A LEADING securities firm this week projected that investors will remain cautious ahead of elections, a situation that will increase selling pressure and limit the amount of foreign currency directed to the Victoria Falls Stock Exchange (VFEX).
Zimbabwe will hold its general elections on August 23, 2023.
“We anticipate investors will remain cautious moving into elections … which may increase selling pressure and limit the amount of foreign currency directed to the USD denominated bourse,” FBC Securities said in its review of the first half of the year.
While elections have generally been characterised by increased money supply as election related government expenditure rises, FBC said the economy faced a unique challenge as authorities continue to target inflation and exchange rate volatility through liquidity tightening measures.
“Loosening the grip on money supply may have a destabilising effect on the economy, increasing inflationary pressures and exchange rate volatility,” it said.
“Despite the growing trend of dollarisation locally, with estimates of the economy being over 80% dollarised, the VFEX remains dominated by sellers.”
FBC Securities said the stock market will remain vulnerable to local economic developments in the second half of this year, including policy interventions that may affect liquidity conditions and business performance.
This is coming as liquidity conditions continue to have a strong impact on market performance.
“Presented with continuous currency devaluation and prevailing uncertainty ahead of elections, we maintain the view that investors should boost the resilience of their equity portfolios by focusing on a combination of high-quality counters and consistent dividend payers.
“Ahead of the 2023 general elections, we expect a cautious sentiment to prevail among investors as they continue to assess the impact of the elections on business,” the firm said.
Historically, election periods have been marred by economic volatility and bouts of violence, which may dampen investor confidence. As Zimbabwe Stock Exchange (ZSE) performance continues to respond to local money supply and as liquidity increases, the securities firm said funds were being directed to the stock market, boosting performance.

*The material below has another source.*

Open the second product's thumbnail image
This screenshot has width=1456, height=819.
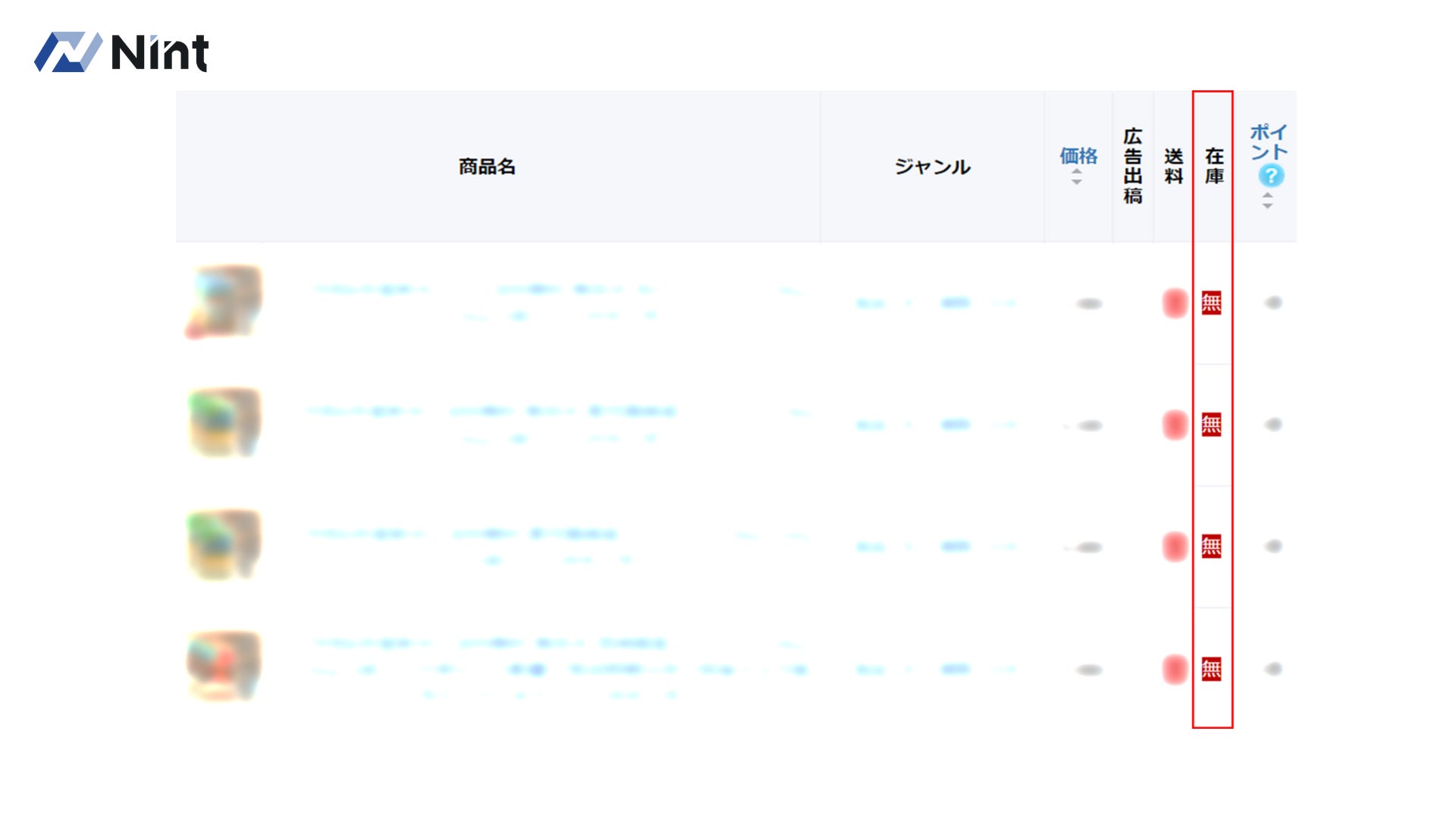(x=224, y=422)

The ZSE’s performance has largely lagged behind inflation and exchange rate trends as liquidity constraints restrict share price performance.
But FBC securities said this, however, created an opportunity for investors to accumulate quality stocks at discounted prices.

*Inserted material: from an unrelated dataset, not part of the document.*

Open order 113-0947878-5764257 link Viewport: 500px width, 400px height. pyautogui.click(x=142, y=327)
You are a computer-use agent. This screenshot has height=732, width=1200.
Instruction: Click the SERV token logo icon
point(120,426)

The ZSE rallied for a number of weeks during the second quarter of the year.
However, as liquidity tightened, market performance began to lose steam.

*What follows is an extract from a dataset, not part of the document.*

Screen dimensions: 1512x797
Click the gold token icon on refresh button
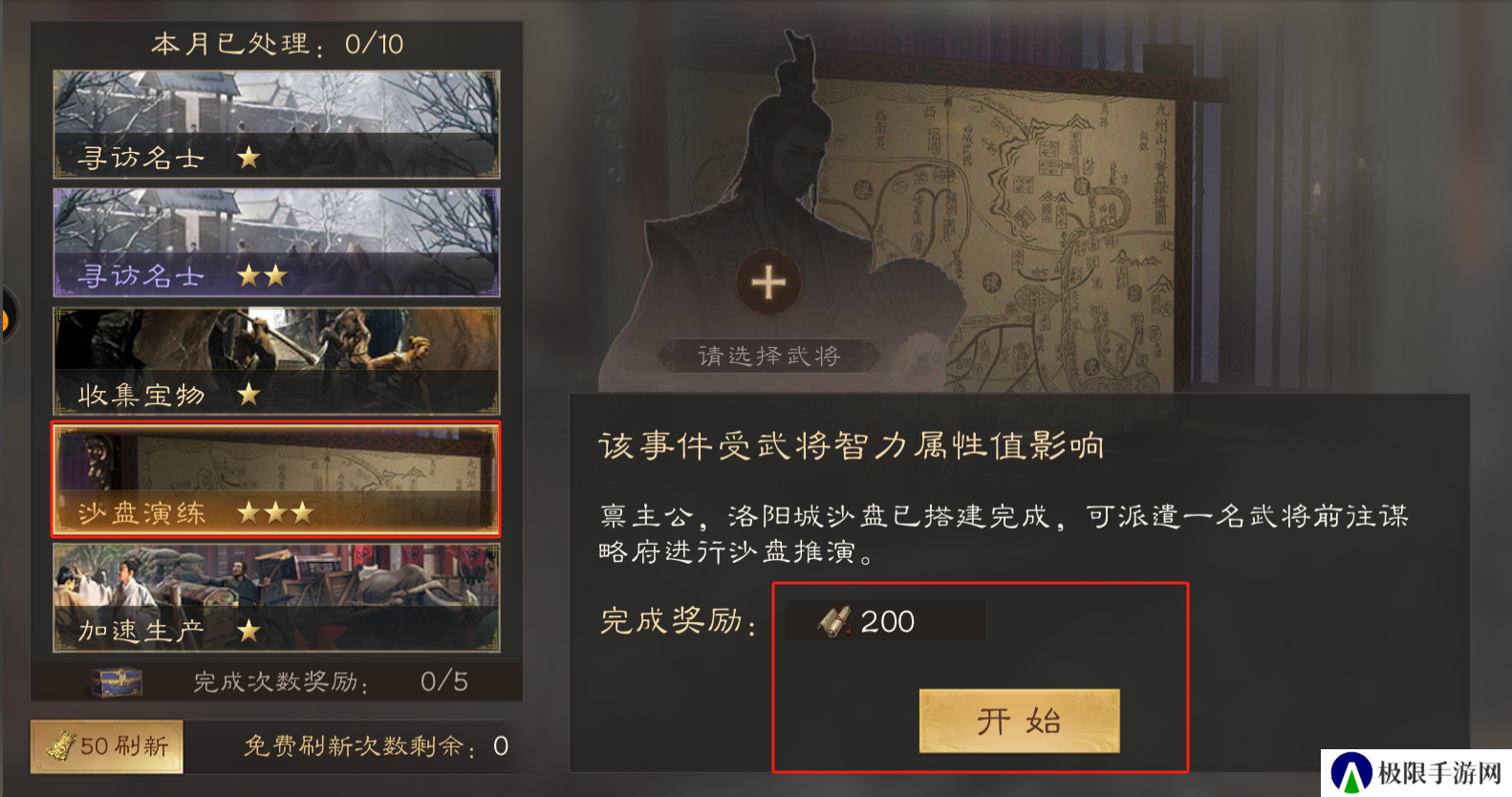point(62,745)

Rapid depreciation of the local currency, particularly towards the end of the first half, largely outpaced market performance.
“Concerns of value preservation against continuous depreciation of the local currency in a market where efficient hedging assets are limited remain topical. Resultantly, there has been growing interest in alternative asset classes, as opposed to the stock market, in a bid to preserve value,” the report said.
It noted that gold coins had been an efficient liquidity management tool, reported to have mopped up $34 billion (US$5,9 million) from the economy.
The gold coins became a popular alternative investment option as they possess value preservation characteristics through the underlying asset, gold, that is generally more stable. The Top 10 Index advanced 656% year to 30 June, while market cap grew to $13,94 trillion (US2,4 billion).
Market capitalisation registered significant growth in Zimbabwe dollar terms, advancing 584% between December 2022 and June 2023.
FBC Securities said performance on the Victoria Falls Exchange has remained largely subdued in the first half of the year, with selling pressure generally prevalent.